*** DOCUMENT ***

Invitation to a Free Online Lit Fest & Other Author Events

[image error]Team line-up from a previous Hawkesbury Upton Lit Fest, before social distancing had been invented  – I’m at the centre, arms folded, in my element! (Photo by Angela Fitch Photography)

One of the many things I love about my writing life is the social side – attending lit fests and writers’ groups and meeting author friends for coffee and a catch-up. You don’t need me to tell you that, to quote Basil Fawlty, “that particular avenue of pleasure has been closed off”“.


However, despite my initial reaction that online events are no substitute for the real thing – as a very tactile person, I spend quite a lot of my own Hawkesbury Upton Lit Fest (HULF) hugging people! – I’m being won round to the wonders of online litfests and other author events. They have several benefits compared to conventional events:



no travel required, so no fare/fuel/parking/travel time necessary
they’re generally free to attend (HULF is free, but that’s unusual)
they are open to a worldwide audience, so anyone can attend, wherever they are in the world

Your Invitation to Attend Crediton Literary Festival Online (Saturday 6th June)

So in today’s post, I’m extending an invitation to you to join me at the next one: Crediton Literary Festival, hosted by Crediton Library in Devon, on Saturday 6th June. As you can see from the programme below, I’ll be part of a crime and thriller panel at 11.30am, but you’re welcome to attend any or all of the events, wherever you are in the world.


You need to book in advance, as there is an attendance limit of 100 people per session for reasons of bandwidth, but booking is very easy: just send an email to Crediton Library at crediton.library@librariesunlimited.org.uk, stating which event you’d like to attend and how many tickets you require. (NB If you’re sharing your screen with your lockdown housemates, only one ticket is needed.)


[image error]


Catch Up with my Previous Lockdown Events
Crime & Thriller Panel at MYVLF.com

I’ve also done several other online events since lockdown began, and all are still available to view or listen to.


MYVLF.com (short for My Virtual Literature Festival) is a multiple-award-winning digital organisation staging great litfest sessions all year round via its smart Virtual Theatre interface. (If you’ll look closely, you’ll see two my photo and the cover of my latest novel, Murder Your Darlings!)


[image error]The grand virtual setting of MYVLF.com

I was delighted to be part of the Crime & Thriller panel chaired by C L Taylor alongside Mel Sherratt and Trevor Wood. Our discussion is still available to view when you log in to MYVLF and navigate to the Theatre Hall, click on Past Interviews/Events when you get there, and scroll down to our event on Saturday 28th March.

*** RAW DATA ***

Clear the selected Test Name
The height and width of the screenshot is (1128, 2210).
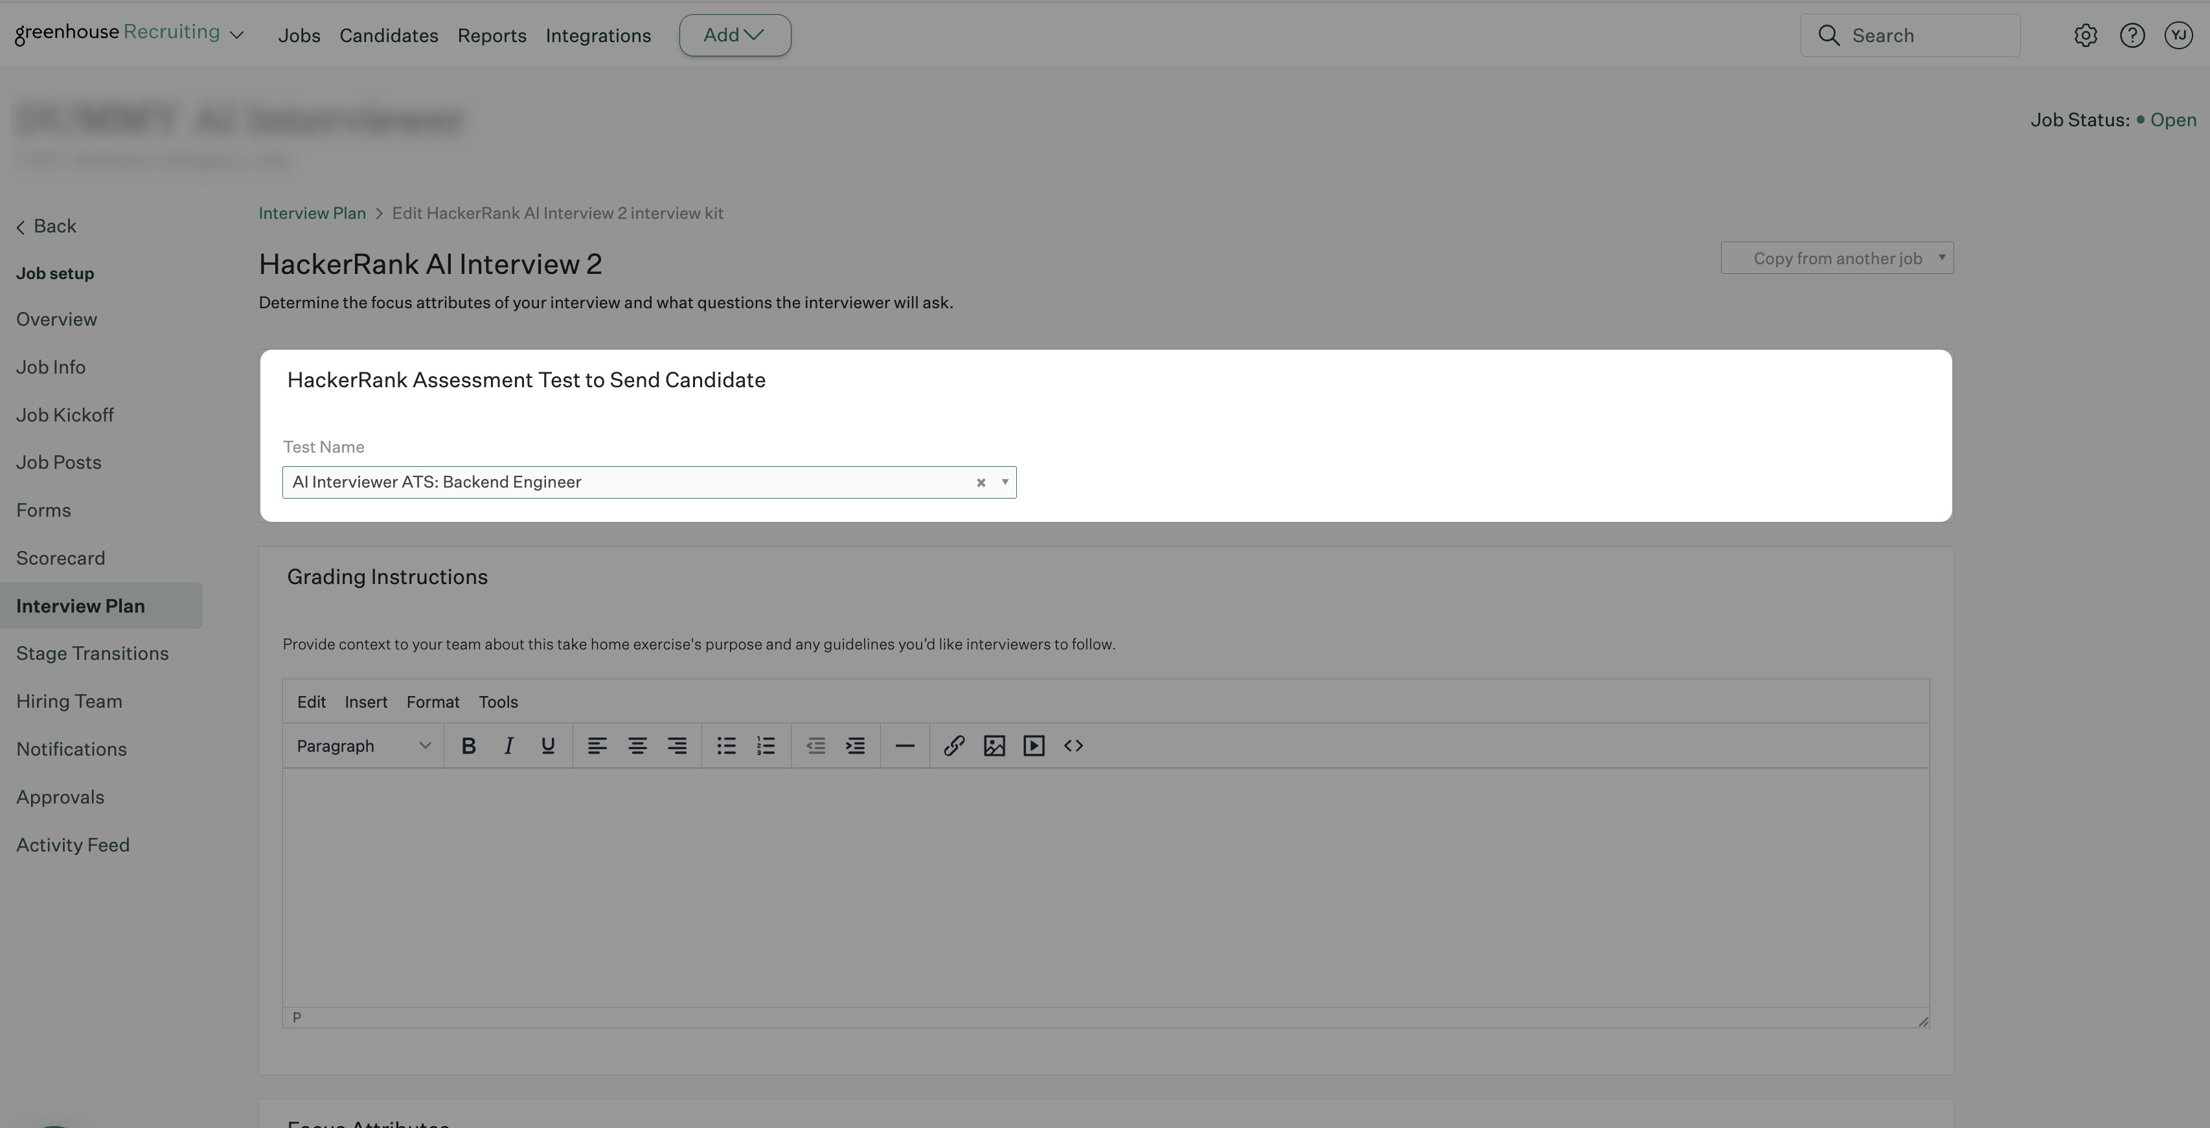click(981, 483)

***

• _SET EXERCISE A_:
Answer these questions from the post on online author events.
(i) What is the attendance limit per session at Crediton Literary Festival?
(ii) Who chaired the Crime & Thriller panel at MYVLF.com?
(iii) What is MYVLF.com short for?
• _SET EXERCISE B_: Rewrite the passage of the post on online author events starting with "[image error]The grand" and going on through "Saturday 28th March.", replacing "delighted" with "thrilled".
Answer using only the text.

• _CORRECT RESULT A_:
(i) 100 people per session
(ii) C L Taylor
(iii) My Virtual Literature Festival

• _CORRECT RESULT B_:
[image error]The grand virtual setting of MYVLF.com

I was thrilled to be part of the Crime & Thriller panel chaired by C L Taylor alongside Mel Sherratt and Trevor Wood. Our discussion is still available to view when you log in to MYVLF and navigate to the Theatre Hall, click on Past Interviews/Events when you get there, and scroll down to our event on Saturday 28th March.